WHAT TO DO -
Return only those lines of the records below in which "computer" appears.

—————

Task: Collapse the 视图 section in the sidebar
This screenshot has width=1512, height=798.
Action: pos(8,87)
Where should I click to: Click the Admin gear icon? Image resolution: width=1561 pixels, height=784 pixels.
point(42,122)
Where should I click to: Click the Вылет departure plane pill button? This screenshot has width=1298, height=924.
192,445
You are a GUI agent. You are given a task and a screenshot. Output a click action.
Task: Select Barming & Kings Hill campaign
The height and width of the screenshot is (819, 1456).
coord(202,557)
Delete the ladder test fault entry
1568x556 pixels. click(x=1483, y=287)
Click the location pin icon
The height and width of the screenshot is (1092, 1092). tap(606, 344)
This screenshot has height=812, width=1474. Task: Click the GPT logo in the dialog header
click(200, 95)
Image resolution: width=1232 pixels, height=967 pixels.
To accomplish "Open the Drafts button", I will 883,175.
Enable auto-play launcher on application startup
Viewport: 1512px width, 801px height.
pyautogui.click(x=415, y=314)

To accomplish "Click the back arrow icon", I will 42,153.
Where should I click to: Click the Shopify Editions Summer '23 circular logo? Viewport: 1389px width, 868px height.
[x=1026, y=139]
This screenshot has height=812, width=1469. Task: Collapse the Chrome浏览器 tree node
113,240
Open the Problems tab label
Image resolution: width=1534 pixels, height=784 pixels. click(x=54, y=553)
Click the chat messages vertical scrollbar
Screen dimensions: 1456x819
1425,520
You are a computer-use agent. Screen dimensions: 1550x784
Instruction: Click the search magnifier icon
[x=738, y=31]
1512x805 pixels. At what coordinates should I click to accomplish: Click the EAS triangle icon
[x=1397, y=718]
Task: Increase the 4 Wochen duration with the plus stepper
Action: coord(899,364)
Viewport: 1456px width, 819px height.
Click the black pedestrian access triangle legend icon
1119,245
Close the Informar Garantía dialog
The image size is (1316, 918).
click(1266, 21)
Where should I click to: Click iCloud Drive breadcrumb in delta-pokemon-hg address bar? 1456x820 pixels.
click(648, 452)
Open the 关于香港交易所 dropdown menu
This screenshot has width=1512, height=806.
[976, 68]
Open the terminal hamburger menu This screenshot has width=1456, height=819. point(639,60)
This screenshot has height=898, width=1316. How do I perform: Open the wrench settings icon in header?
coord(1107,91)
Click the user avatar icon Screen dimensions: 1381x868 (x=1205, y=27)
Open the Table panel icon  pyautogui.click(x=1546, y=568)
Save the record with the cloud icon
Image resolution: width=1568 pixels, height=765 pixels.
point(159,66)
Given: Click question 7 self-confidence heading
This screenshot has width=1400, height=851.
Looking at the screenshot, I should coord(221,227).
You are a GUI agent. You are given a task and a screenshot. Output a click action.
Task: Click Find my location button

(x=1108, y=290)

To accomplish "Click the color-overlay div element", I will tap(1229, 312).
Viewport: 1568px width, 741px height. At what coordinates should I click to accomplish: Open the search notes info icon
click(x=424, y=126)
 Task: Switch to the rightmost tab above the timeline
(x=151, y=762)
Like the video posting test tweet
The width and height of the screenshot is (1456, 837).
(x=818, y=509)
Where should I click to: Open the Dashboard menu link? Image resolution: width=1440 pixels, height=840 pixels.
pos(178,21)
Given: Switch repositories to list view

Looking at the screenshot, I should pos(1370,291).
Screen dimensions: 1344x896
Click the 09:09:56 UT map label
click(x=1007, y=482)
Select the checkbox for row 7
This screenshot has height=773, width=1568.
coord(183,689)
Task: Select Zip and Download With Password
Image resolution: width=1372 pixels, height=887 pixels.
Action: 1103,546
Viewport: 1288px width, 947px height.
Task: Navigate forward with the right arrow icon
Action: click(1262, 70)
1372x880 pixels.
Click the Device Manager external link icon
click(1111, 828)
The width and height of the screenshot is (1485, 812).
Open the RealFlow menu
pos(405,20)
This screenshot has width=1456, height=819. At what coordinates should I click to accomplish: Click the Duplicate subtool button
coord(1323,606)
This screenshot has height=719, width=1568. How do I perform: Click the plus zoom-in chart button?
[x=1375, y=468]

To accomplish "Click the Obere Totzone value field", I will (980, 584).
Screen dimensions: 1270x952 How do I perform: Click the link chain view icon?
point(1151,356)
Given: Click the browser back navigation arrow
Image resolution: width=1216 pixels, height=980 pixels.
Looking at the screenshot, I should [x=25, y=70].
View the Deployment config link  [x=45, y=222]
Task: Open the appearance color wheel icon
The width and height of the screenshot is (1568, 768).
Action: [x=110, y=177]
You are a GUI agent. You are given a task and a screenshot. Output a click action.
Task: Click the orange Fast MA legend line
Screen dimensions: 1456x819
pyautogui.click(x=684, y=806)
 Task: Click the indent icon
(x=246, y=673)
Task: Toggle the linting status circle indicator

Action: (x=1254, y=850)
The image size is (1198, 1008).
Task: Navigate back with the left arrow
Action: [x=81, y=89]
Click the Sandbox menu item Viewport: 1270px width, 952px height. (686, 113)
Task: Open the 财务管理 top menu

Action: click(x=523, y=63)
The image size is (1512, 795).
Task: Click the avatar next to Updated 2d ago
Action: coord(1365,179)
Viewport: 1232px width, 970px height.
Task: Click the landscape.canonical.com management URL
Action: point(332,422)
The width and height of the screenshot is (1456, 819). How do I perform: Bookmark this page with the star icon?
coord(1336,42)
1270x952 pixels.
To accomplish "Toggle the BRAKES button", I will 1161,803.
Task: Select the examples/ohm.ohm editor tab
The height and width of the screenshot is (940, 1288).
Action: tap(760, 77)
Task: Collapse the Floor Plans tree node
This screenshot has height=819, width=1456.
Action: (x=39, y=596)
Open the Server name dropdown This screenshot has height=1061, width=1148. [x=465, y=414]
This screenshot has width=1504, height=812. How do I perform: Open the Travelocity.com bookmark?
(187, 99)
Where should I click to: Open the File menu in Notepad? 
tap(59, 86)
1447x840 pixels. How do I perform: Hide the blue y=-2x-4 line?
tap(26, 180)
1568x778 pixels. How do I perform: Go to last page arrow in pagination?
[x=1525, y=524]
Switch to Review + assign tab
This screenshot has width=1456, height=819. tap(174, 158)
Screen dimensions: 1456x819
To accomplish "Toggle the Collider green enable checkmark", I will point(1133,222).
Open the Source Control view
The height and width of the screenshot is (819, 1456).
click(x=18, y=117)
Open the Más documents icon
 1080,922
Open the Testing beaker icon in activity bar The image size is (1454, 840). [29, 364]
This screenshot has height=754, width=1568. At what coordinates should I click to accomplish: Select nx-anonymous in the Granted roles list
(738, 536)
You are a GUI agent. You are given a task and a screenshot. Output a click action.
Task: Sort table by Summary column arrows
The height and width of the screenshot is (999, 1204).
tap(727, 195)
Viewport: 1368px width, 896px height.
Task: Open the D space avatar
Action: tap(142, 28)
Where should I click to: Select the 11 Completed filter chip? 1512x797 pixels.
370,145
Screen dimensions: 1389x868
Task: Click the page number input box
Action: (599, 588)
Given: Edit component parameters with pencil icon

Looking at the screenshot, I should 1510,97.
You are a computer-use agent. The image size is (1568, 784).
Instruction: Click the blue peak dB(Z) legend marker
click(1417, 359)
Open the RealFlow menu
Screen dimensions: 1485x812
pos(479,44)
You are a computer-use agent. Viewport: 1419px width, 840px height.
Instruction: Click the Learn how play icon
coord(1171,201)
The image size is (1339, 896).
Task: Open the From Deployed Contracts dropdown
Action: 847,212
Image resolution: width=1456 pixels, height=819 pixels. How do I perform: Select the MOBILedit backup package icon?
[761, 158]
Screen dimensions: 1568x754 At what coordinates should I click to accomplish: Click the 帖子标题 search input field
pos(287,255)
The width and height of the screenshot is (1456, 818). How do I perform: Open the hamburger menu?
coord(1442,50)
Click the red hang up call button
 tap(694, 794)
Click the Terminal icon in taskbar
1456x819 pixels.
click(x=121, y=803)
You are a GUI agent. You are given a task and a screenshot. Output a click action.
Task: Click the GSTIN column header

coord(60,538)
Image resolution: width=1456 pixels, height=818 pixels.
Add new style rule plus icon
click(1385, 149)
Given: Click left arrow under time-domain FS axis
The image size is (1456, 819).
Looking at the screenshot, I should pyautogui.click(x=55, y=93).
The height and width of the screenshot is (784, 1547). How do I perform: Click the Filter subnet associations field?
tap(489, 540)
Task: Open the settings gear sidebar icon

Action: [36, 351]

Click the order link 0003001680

—————

WRITTEN ANSWER -
You are a computer-use agent. Screen dimensions: 1550x784
You are a computer-use agent. The image size is (1568, 784).
You are a computer-use agent. Viewport: 1419px width, 840px height.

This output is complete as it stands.